Summing up, David Makovsky said, “Netanyahu must now walk a political tightrope. On the one hand, he will try to avoid angering the coalition’s ideological base, an act that will involve hinting that the overhaul has merely been postponed—not scuttled—or that Herzog can facilitate a compromise palatable to the right. Yet anti-overhaul protesters do not trust Netanyahu and believe that the issue is only temporarily on the backburner and can return at any time. Thus, protests will continue. On the other hand, the prime minister will seek to signal to the Biden administration his desire to jointly counter Iran while building stronger ties with Saudi Arabia, both of which require prior consultation between the leaders in the Oval Office.

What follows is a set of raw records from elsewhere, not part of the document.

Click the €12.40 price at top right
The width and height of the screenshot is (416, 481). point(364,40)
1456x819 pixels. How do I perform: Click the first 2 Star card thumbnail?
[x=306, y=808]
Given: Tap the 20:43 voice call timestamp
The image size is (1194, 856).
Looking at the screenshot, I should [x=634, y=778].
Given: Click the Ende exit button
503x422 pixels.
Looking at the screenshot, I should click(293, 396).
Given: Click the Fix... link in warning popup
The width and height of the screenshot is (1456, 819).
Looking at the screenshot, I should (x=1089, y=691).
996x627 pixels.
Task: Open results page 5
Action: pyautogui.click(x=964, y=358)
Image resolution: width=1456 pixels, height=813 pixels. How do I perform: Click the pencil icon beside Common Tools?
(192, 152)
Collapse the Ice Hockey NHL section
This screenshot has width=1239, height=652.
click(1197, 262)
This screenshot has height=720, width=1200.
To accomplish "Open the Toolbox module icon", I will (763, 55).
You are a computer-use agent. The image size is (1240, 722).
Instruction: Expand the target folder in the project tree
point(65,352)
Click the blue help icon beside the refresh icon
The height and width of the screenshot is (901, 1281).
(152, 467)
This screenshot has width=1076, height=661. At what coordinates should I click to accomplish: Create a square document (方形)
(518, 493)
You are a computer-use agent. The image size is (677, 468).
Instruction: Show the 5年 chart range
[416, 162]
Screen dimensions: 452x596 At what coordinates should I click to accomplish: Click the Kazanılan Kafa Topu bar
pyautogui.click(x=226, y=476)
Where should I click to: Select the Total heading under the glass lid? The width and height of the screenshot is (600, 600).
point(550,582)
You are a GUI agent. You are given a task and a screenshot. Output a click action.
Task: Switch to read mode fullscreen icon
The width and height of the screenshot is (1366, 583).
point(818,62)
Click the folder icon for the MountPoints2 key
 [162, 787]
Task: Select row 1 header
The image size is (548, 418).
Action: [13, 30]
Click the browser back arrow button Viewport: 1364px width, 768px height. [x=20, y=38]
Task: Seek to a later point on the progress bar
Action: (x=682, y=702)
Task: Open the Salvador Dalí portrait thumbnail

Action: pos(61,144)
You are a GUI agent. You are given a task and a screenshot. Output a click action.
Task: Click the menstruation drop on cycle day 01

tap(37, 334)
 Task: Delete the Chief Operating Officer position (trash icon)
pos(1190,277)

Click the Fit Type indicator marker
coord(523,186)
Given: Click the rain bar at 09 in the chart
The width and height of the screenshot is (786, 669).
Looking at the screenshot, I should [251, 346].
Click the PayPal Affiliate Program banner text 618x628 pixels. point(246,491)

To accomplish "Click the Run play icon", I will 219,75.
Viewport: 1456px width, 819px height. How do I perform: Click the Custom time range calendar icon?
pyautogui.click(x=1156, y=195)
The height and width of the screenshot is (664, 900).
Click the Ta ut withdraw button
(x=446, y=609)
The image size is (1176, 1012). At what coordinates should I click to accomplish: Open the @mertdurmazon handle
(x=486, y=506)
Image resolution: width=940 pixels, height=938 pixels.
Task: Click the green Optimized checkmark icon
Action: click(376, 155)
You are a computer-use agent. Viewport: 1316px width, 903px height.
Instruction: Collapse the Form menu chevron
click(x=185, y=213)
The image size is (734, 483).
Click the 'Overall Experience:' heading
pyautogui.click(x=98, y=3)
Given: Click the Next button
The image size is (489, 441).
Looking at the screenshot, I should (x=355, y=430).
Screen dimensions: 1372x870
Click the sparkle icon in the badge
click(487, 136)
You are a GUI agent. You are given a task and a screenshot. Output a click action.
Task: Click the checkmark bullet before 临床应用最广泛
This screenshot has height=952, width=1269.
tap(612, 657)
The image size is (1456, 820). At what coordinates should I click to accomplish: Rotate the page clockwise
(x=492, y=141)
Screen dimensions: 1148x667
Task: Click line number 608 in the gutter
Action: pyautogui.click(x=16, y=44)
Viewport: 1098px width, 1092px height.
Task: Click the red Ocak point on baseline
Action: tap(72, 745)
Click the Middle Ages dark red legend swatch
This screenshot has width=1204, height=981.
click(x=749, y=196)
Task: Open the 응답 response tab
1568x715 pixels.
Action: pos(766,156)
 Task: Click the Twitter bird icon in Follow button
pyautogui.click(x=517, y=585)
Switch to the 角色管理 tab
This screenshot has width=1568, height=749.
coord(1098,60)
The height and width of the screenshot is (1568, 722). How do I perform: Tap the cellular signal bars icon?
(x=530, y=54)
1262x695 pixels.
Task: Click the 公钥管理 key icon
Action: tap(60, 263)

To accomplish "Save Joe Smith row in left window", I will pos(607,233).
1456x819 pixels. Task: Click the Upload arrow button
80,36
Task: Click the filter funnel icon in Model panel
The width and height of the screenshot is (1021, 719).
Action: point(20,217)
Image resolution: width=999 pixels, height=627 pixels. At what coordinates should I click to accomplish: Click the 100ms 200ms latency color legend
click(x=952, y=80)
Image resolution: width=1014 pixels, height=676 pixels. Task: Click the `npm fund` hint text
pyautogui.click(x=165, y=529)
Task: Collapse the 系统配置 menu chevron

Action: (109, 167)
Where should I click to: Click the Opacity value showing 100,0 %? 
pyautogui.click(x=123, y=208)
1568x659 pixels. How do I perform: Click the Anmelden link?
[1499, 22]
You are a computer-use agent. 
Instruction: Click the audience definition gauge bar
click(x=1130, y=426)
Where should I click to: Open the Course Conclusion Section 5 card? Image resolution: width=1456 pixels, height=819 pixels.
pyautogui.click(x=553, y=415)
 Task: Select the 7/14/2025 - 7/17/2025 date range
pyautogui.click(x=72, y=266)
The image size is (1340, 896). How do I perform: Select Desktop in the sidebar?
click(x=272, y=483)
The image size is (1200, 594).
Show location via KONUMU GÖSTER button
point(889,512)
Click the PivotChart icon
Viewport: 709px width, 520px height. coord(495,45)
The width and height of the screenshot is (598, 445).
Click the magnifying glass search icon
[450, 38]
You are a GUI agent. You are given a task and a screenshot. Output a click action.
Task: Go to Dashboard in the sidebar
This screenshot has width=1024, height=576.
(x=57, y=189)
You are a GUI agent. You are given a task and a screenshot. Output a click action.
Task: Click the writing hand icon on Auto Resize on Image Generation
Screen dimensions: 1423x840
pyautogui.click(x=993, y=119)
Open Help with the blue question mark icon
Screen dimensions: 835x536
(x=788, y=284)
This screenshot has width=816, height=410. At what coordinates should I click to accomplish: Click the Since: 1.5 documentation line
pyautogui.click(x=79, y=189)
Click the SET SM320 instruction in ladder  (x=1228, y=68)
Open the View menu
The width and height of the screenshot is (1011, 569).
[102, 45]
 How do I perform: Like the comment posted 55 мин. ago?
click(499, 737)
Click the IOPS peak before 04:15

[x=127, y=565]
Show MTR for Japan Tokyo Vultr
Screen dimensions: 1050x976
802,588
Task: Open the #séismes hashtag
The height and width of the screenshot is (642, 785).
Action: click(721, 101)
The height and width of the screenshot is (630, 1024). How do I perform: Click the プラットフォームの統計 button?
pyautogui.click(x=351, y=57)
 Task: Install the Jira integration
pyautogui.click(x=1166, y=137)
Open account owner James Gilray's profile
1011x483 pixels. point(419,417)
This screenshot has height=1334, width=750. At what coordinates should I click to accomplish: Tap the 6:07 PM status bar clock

Investors, meanwhile, are awaiting a clear signal from the prime minister either that judicial overhaul is dead or that a reasonable compromise has been reached, but Netanyahu may seek to maintain ambiguity in the hope that the issue will either fade or lose its political potency.  

 
      

As usual I like to conclude on a pleasant, hopeful note. What could be better than a flower parade.

The Tag Meir coexistence organization conducted its ninth annual Flower March through the Old City of Jerusalem Thursday morning as a counterpoint to the nationalist Flag March later in the day.

The left-wing organisation said several hundred participants had taken part in the march, distributing flowers to residents of the Muslim, Christian and Armenian Quarters in order to spread a message of “love, inclusion [and] solidarity” ahead of what the organisers described as the “racism and incitement” of the Flag March.


A Tag Meir coexistence activist gives a Muslim woman a flower during the organization's ninth annual Flower March through the Old City of Jerusalem designed to spread a message of "love, inclusion and solidarity" ahead of the nationalist Jerusalem Day Flag March, May 18, 2023

 “We need to remember that this day is not a happy day for the Palestinians and Muslims in Jerusalem. They are 40 percent of Jerusalem’s population. That is why we think the Flag March should go through a different route, and not force them to close their stores,” Tag Meir director Gadi Gvaryahu told The Times of Israel.

Perhaps the concept of the flower parade is a tad naïve, but nice.

 


Take care,

 

Beni,                          19th of May, 2023.